- [Task]:
In the records below, begin at the line containing "[Mr Pong] (824, 663)" and end at the line containing "[واتساب] (1778, 850)"; quote every line in that span exactly, including both boundary lines, and no others.

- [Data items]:

*****

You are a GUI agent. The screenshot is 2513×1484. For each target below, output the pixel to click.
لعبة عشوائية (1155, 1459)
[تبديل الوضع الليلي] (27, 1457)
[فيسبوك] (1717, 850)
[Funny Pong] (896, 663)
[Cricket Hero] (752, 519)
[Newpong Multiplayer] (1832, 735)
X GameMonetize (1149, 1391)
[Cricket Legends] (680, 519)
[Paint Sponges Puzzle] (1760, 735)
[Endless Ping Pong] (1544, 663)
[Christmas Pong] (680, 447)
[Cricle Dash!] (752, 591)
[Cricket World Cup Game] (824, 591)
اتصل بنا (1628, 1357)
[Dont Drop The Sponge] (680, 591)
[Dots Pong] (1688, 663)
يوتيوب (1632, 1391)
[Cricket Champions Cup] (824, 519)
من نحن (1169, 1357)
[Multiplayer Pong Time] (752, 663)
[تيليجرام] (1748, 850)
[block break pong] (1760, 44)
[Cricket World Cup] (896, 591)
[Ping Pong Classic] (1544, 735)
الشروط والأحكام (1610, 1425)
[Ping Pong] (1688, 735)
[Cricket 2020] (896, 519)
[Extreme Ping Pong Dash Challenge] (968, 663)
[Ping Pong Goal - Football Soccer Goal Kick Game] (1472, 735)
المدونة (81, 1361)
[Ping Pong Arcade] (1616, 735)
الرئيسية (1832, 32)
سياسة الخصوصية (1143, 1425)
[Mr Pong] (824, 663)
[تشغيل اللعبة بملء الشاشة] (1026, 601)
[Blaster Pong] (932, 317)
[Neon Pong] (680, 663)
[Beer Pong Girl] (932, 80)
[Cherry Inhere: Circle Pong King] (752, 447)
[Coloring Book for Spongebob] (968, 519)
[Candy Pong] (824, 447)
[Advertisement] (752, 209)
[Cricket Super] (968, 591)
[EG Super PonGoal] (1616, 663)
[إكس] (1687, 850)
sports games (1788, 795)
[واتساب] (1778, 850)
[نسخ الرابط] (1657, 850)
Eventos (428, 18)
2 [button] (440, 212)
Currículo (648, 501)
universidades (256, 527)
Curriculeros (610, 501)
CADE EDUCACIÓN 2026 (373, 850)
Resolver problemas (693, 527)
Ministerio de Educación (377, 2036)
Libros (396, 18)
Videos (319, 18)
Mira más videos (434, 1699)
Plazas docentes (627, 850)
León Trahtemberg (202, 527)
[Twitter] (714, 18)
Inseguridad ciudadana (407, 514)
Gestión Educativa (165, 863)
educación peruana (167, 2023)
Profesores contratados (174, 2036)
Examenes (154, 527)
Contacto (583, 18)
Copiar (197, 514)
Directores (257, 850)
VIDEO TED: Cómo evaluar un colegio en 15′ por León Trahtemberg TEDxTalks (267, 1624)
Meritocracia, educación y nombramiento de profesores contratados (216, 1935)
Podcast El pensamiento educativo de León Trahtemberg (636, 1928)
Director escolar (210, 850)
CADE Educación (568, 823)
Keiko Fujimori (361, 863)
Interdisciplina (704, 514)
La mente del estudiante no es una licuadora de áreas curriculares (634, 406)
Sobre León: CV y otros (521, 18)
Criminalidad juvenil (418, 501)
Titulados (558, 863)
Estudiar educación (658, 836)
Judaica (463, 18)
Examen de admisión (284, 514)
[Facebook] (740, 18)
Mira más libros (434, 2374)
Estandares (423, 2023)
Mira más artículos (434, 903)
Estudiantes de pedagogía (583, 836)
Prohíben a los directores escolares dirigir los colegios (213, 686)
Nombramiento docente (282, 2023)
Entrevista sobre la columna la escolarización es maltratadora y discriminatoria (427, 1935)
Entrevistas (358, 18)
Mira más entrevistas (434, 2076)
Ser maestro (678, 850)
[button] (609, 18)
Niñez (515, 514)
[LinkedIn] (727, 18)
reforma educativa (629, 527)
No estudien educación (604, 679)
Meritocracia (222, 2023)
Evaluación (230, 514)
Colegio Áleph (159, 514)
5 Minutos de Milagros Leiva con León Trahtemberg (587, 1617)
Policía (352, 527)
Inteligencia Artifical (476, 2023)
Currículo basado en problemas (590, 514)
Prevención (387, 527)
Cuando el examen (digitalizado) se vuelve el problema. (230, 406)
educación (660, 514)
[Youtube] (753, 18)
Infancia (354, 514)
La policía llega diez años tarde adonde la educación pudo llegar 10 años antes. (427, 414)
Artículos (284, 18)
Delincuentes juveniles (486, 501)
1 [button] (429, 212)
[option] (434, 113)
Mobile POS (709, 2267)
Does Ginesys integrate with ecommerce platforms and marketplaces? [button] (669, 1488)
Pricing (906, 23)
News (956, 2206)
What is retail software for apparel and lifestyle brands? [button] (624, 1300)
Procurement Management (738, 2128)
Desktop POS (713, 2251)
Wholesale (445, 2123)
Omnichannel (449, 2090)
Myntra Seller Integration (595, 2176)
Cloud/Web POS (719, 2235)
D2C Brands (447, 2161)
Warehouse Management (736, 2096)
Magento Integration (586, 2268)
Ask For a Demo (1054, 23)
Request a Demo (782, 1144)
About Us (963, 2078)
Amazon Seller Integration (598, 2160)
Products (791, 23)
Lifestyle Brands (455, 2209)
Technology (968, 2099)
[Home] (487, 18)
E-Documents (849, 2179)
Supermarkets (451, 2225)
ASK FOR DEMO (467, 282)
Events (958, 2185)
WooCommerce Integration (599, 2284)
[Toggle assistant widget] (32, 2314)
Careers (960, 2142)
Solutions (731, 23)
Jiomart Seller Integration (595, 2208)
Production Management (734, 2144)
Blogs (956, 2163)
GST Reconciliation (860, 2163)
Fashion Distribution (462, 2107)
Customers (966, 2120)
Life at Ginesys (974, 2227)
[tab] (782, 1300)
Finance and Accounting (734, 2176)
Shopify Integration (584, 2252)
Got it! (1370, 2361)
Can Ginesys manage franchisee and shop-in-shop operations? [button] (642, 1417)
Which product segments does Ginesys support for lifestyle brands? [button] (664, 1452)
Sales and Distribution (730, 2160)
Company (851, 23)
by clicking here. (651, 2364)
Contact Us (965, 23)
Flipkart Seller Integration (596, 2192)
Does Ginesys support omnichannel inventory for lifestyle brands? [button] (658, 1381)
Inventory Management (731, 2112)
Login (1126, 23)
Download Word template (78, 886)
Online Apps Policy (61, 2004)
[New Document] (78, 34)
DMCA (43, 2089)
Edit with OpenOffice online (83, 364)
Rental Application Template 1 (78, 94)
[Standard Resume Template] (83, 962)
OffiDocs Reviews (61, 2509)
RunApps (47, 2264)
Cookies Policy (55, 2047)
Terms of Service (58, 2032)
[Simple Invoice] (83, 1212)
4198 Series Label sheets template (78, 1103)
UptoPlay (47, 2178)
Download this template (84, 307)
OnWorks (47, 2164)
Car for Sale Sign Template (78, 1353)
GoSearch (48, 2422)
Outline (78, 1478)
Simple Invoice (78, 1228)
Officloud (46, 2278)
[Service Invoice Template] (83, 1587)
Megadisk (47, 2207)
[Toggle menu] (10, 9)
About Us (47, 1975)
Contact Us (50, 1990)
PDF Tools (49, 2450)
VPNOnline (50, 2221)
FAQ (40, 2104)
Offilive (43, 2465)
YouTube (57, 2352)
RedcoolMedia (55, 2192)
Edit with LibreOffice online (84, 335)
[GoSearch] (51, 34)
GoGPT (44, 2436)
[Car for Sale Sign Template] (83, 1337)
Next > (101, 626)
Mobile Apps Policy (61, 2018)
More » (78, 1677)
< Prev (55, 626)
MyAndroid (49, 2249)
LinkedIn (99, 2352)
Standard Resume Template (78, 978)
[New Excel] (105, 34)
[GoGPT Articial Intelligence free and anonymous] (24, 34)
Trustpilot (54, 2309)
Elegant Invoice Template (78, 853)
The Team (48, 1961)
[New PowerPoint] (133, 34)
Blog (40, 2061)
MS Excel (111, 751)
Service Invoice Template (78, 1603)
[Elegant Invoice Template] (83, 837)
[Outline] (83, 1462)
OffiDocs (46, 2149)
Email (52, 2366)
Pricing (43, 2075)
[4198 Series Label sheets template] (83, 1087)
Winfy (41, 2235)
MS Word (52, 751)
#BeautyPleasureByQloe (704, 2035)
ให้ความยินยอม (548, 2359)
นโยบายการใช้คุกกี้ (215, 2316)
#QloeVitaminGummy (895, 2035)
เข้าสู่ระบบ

*****

- [Exercise result]:
[Mr Pong] (824, 663)
[تشغيل اللعبة بملء الشاشة] (1026, 601)
[Blaster Pong] (932, 317)
[Neon Pong] (680, 663)
[Beer Pong Girl] (932, 80)
[Cherry Inhere: Circle Pong King] (752, 447)
[Coloring Book for Spongebob] (968, 519)
[Candy Pong] (824, 447)
[Advertisement] (752, 209)
[Cricket Super] (968, 591)
[EG Super PonGoal] (1616, 663)
[إكس] (1687, 850)
sports games (1788, 795)
[واتساب] (1778, 850)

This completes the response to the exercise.